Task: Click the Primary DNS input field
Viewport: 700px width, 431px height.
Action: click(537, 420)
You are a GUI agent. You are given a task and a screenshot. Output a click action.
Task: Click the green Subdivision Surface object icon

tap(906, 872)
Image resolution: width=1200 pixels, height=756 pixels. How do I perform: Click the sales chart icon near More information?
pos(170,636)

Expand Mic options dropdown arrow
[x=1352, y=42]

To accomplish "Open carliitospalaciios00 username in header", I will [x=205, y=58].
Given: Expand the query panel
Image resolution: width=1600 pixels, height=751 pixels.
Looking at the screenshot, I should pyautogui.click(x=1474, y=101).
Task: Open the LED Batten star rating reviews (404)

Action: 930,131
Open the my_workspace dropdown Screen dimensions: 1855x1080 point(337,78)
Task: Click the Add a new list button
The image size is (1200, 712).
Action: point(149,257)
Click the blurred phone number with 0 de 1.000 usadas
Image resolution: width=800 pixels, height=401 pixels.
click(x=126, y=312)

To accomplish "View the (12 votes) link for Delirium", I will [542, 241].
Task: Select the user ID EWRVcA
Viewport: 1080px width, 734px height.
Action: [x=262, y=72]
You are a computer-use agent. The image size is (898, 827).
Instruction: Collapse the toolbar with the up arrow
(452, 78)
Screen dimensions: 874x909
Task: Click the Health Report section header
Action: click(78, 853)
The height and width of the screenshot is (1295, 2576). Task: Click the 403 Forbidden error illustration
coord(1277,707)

Work required - Show the lines of the material that contain the word "agent".

Written answer -
You are a GUI agent. You are given a task and a screenshot. Output a click action.
You are a computer-use agent. The image size is (898, 827).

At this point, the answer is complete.